The CUDA moat that made Nvidia's 80% AI accelerator market share so durable - a moat built on years of developer lock-in for training workflows - faces more friction in inference. Inference rewards efficiency, low latency, and cost per token. It rewards running models you didn't train. This is where custom silicon from Google, Amazon, and Microsoft matters more, and where AMD's MI300X finds a larger wedge. Nvidia doesn't need a monopoly to grow - but the nature of that growth is changing from a training fortress to an inference race.

The supply chain tells a different part of the story

TSMC's CoWoS packaging capacity - the bottleneck for advanced GPU production - is sold out through 2025 and into 2026. TSMC is expanding, projecting roughly 120,000 monthly wafer output capacity, but the constraint remains the binding factor on how fast Nvidia can actually ship.
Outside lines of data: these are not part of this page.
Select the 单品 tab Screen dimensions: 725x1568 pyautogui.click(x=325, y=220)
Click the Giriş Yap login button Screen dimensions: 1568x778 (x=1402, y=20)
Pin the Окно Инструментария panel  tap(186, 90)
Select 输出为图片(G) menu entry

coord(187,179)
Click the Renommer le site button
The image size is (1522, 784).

This is the supply signal I watch most carefully. When demand is "sky high" and the only constraint is how fast fabs can build, you're in a supply-constrained seller's market. That sounds bullish - and it is, for revenue visibility. But it also means every sequential surge in supply commitments carries leverage risk. Nvidia has bet enormous capital on the Blackwell-to-Rubin transition, and if the inference demand ramp slows or hyperscalers pull back on capex timing, that inventory and supply commitment pile becomes a downside risk, not just an opportunity.

Put plainly: demand is not the issue. The issue is whether the supply commitments Nvidia is locking in are proportionate to the inference demand that actually materializes - and whether the market is correctly pricing the timing risk.

The product roadmap is the real bet

At GTC 2026, Nvidia unfolded a roadmap that goes beyond GPUs. The Vera CPU - purpose-built for agentic AI and reinforcement learning - was launched with claims of 2x efficiency and 50% faster performance than traditional CPUs. The Vera Rubin VR200 superchip delivers 50 PFLOPS of FP4 compute and a 3.3x throughput jump over the B300. Nvidia believes lifetime sales of its major chip systems will reach $1 trillion.

The Vera Rubin is the architectural generation gap Huang needs to keep the moat intact. If the 3.3x throughput improvement holds, it means the next migration wave - from Blackwell to Rubin - looks economically mandatory for customers, not optional. That is what extends growth even as the market matures.

But the Vera CPU is where the software-layer value migration starts to matter. Nvidia has been a hardware company that builds software moats. The Vera CPU is an attempt to own the CPU-GPU fabric for agentic workloads - the workloads that will drive the next wave of enterprise AI adoption. If that lands, it moves Nvidia from accelerator vendor to full-stack compute platform. That is the hardware-to-software value migration that changes what the market assigns to the multiple.

The $10 trillion math - and why timing is the real risk

Here is the arithmetic. At a $4.5 trillion market cap, Nvidia needs to roughly double to reach $10 trillion. The company's FY2026 revenue was $215.9 billion. If it grows at 65% for another year - the FY2026 pace - that's roughly $356 billion. At the current gross margin rate of approximately 75%, that generates enormous operating cash flow. Even without multiple expansion, the cash flow trajectory can carry a large fraction of that gap.

But much of that $10 trillion return is likely back-half weighted, in the 2028-2030 window when Rubin volume scales, the Vera Rubin superchip transitions, and inference infrastructure builds out across enterprise deployments. The next 12-18 months are about Blackwell Ultra ramping and the Vera CPU finding product-market fit - important, but not $5 trillion of new market cap important.

Where the capital goes

The debate is not whether Nvidia remains the dominant force in AI compute. It isn't. The debate is whether the return profile from here - roughly 120% upside to that $10 trillion target, but back-half weighted - is better than what can be found elsewhere in the AI trade.

I believe Nvidia deserves a core allocation in any AI portfolio. The supply chain signals, the product roadmap cadence, and the inference transition all point to a company on the right side of the compute paradigm shift. But a core allocation and a maxed-out position are not the same thing.